As well as relegating the pursuit of equality to a secondary goal, pursuing social mobility reinforces the idea of social distinction. The aim isn’t simply material improvement, it’s about status and cachet. The mobility part of this isn’t just from East end to West end, it’s from being “one of them” to being “one of us” (or vice versa depending on who’s observing).

“The children of hospital cleaners should have as much chance to be medics as the children of hospital doctors” is the sort of line we usually get. No-one ever suggests that the children of hospital doctors should want to be cleaners. Nor do those who declare social mobility as an aim suggest that the privileges of the rich and powerful are seriously disrupted, far less removed.
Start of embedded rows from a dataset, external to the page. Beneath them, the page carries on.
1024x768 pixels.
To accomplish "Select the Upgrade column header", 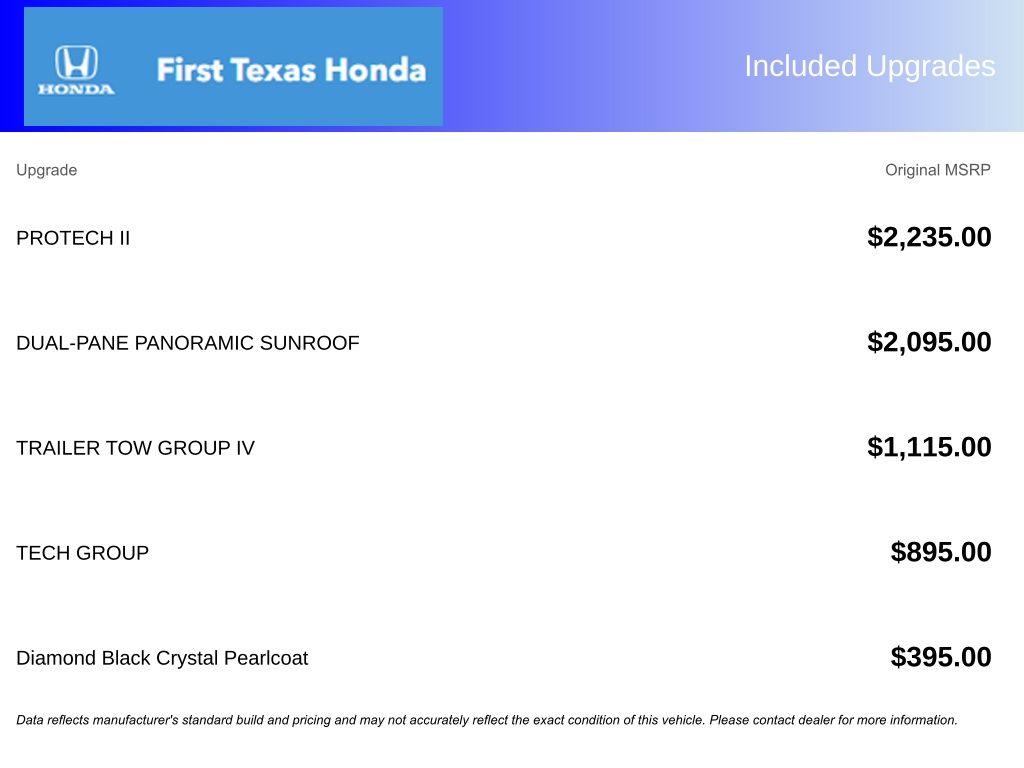I will [46, 170].
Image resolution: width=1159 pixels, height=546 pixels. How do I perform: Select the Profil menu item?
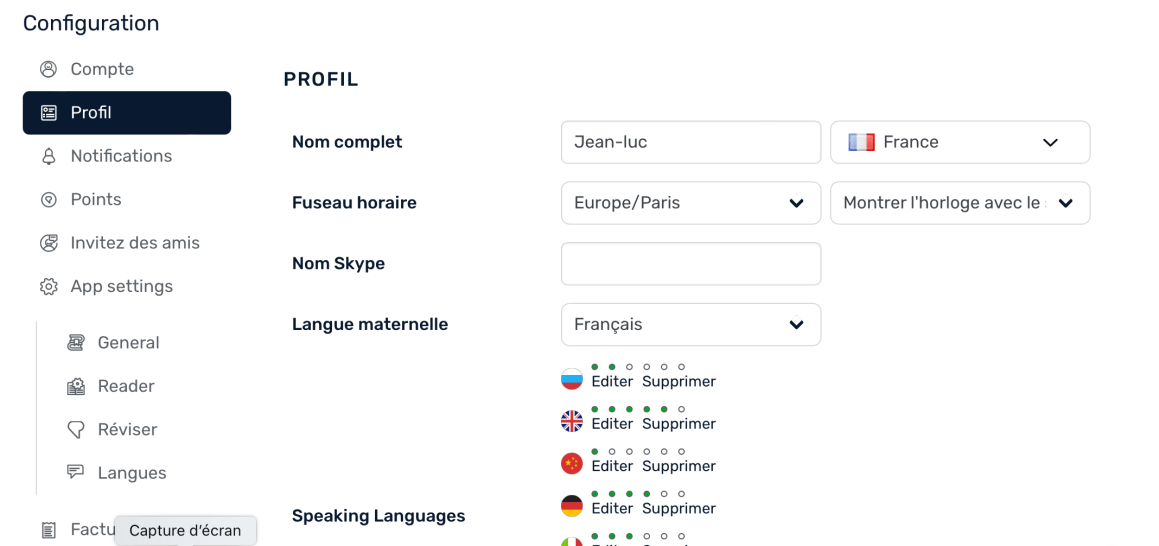tap(127, 113)
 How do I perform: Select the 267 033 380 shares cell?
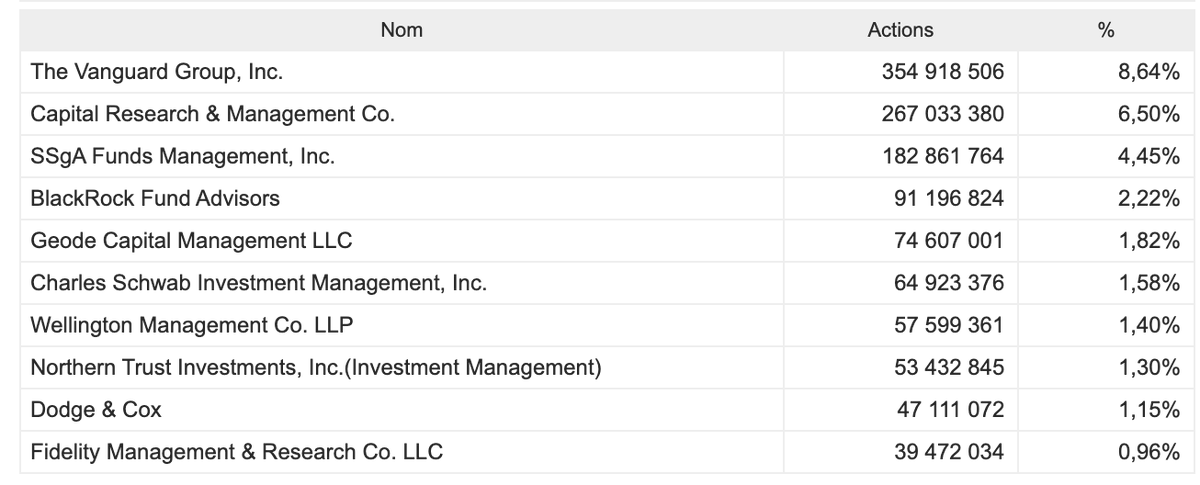click(x=943, y=114)
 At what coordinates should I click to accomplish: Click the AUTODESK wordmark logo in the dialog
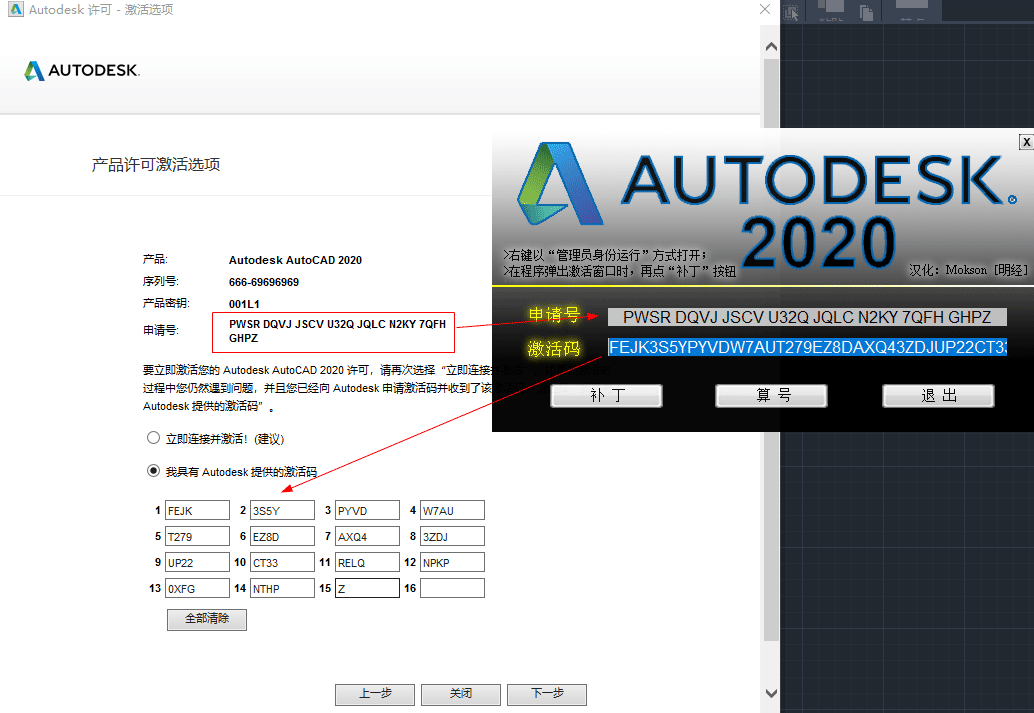point(80,71)
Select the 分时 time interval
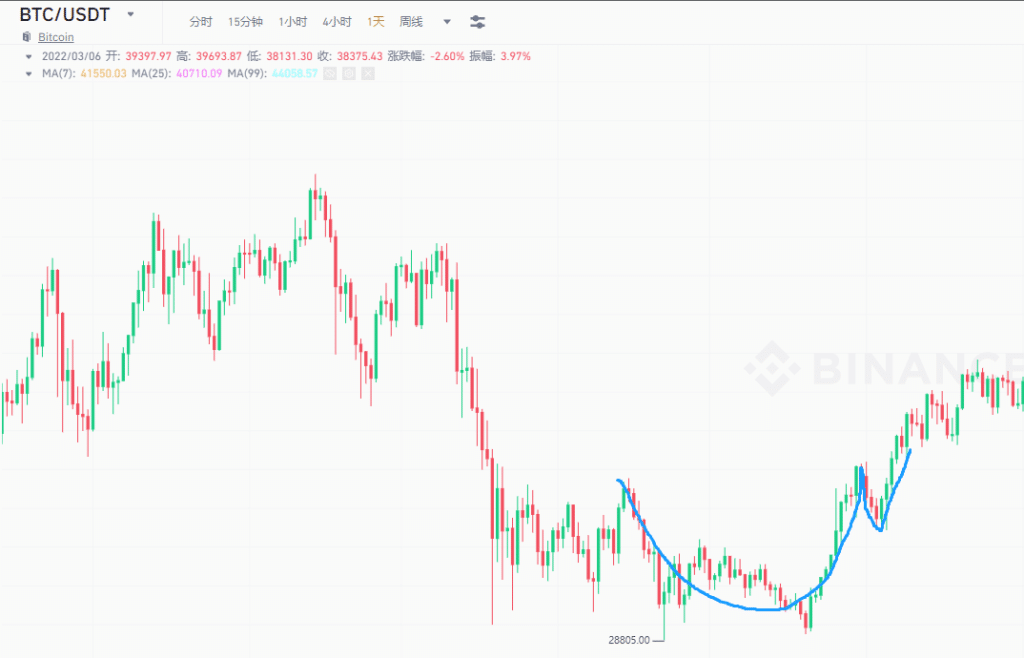The width and height of the screenshot is (1024, 658). (201, 21)
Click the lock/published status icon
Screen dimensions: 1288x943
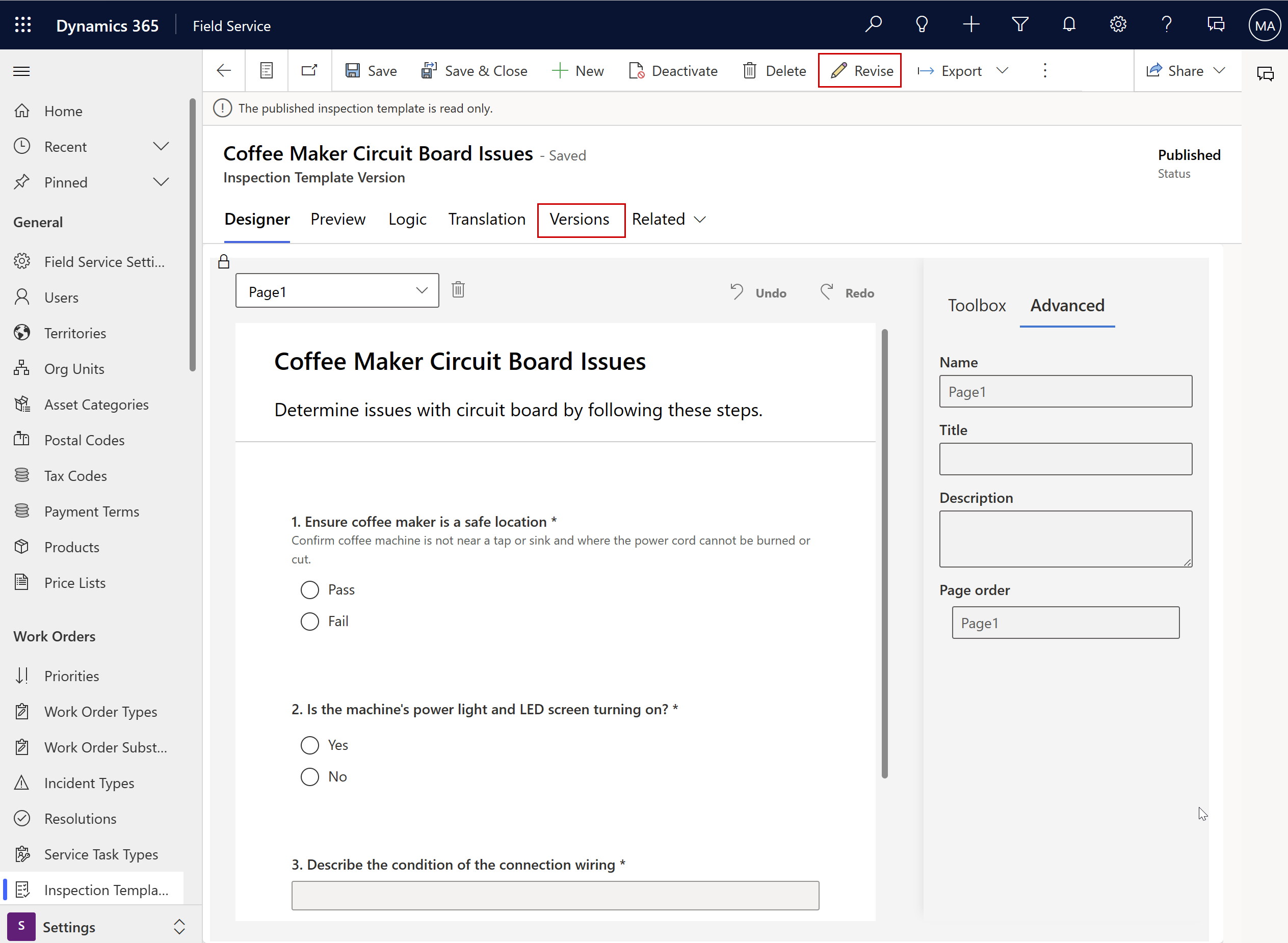224,262
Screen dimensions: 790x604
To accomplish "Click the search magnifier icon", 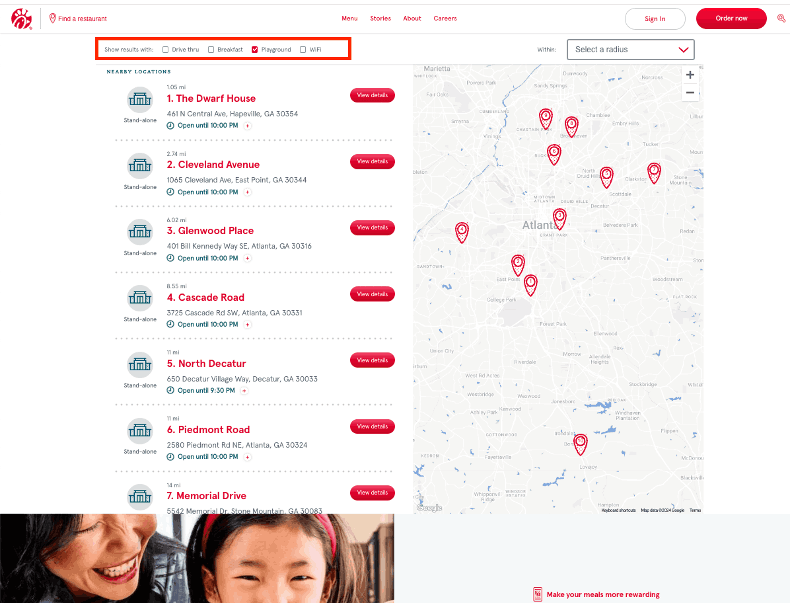I will point(781,18).
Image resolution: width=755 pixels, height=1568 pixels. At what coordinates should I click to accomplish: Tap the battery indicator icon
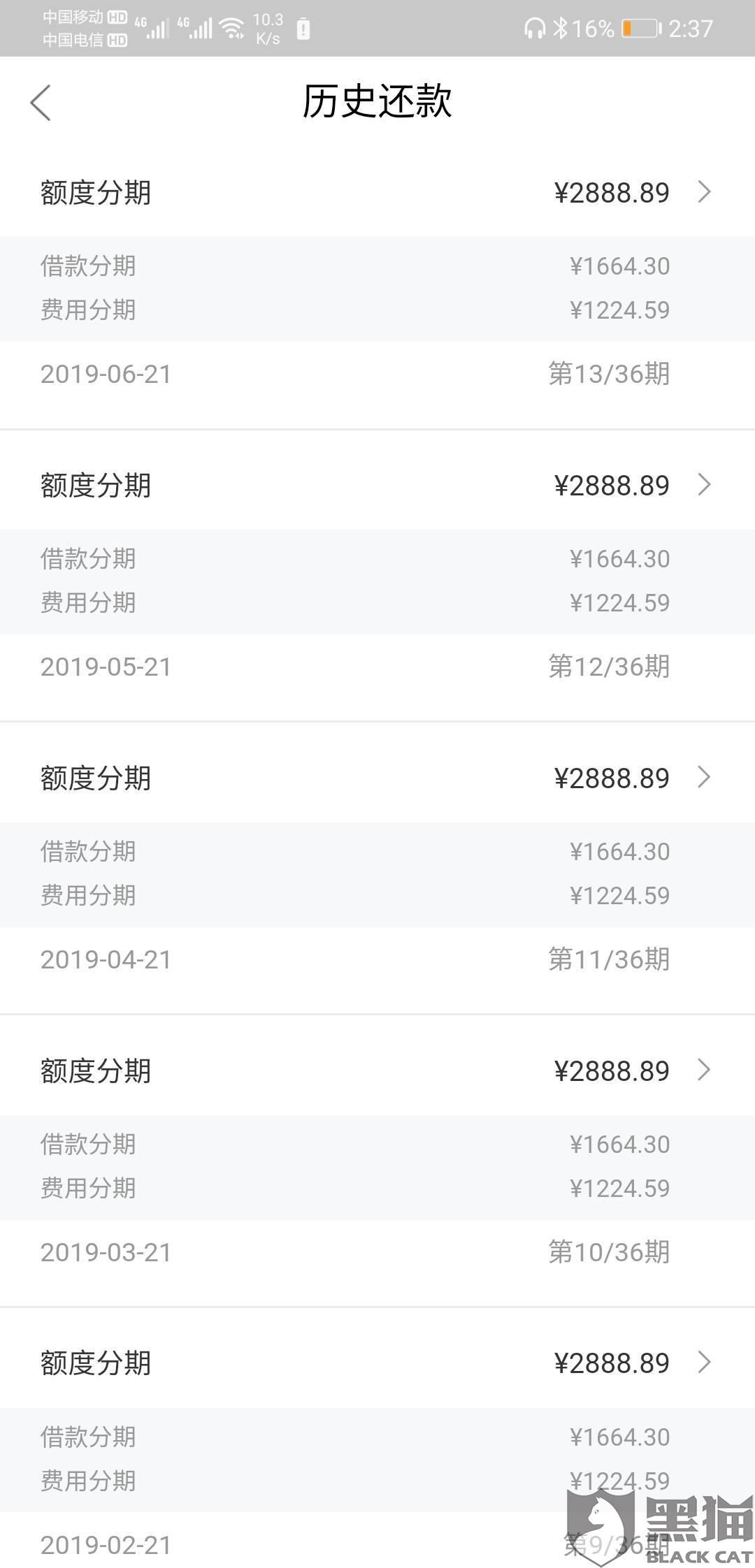[x=641, y=29]
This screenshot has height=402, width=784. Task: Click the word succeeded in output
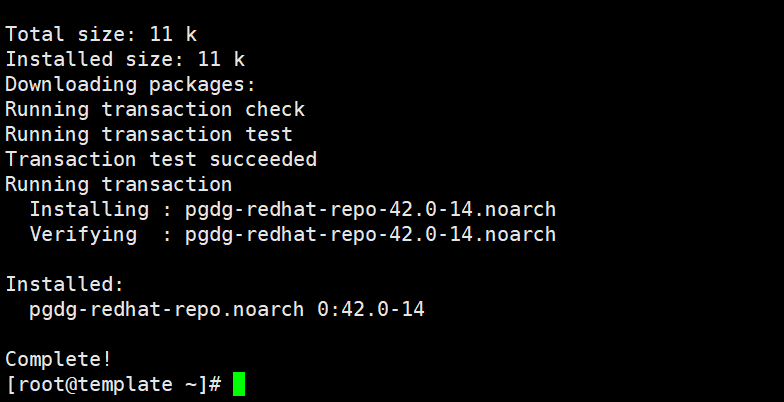coord(263,159)
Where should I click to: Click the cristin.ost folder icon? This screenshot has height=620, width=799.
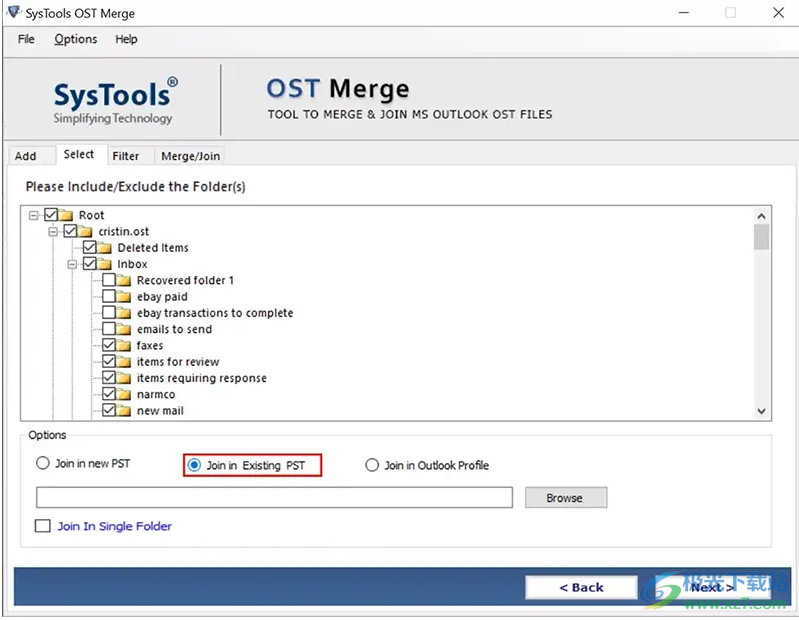[86, 231]
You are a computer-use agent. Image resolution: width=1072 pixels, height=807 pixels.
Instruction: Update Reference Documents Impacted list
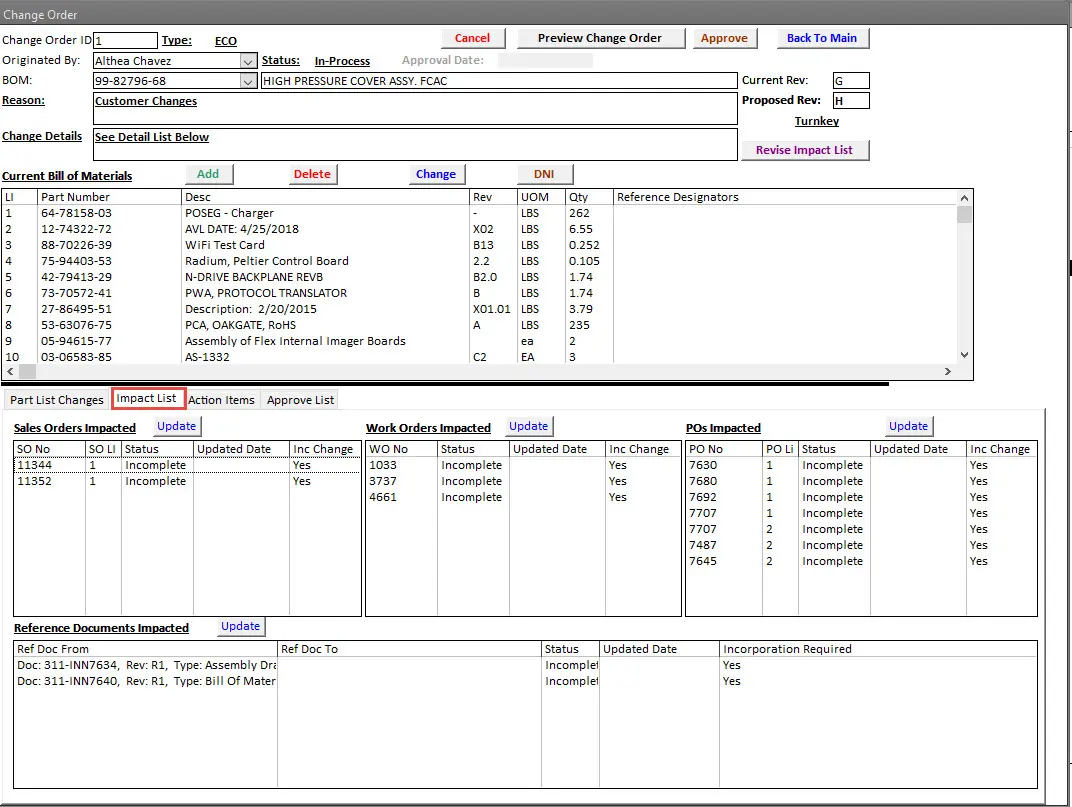coord(240,626)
These are of course the real barriers to social mobility. Piety about social mobility without, say, positively confiscatory rules on inheritance and trust funds is camouflaging not tackling privilege. Social mobility enthusiasts might well argue — and indeed have in the past — for scholarships to public schools. Those interested in changing society will argue for the abolition of private education.

Real community, RH Tawney argued, consists in “equality of social consideration.” This is not the aim of social mobility — which is about giving the opportunity to rise from, not with, the class.

And there’s the rub. At root social mobility isn’t about saying that people should be the best they can be — and have every chance to be the best they can be. It’s really saying that being working class isn’t good enough, and no-one is going make it good enough — you need to be something else. This, almost by definition, buys (sometimes literally) into a whole set of hegemonic values.

This was one of the points of Michael Young’s Meritocracy. It’s often forgotten that this was a satire precisely about social mobility and equality of opportunity. Inequality couldn’t be objected to because it was based on educational merit, neither could social divisions.

That the result was a dystopian nightmare is seldom noticed. Certainly not by the tattered remnants of Blairite right who with perfect ignorance still witter on about seeking a “meritocracy.”

Social mobility trades the idea of equality for its pale shadow “equality of opportunity.” This isn’t of course to say that equality of opportunity is a bad thing — but unless there is a fair degree of equality of outcome then real equality of opportunity is pretty much illusory.

It’s not social mobility we need — it’s social reconstruction.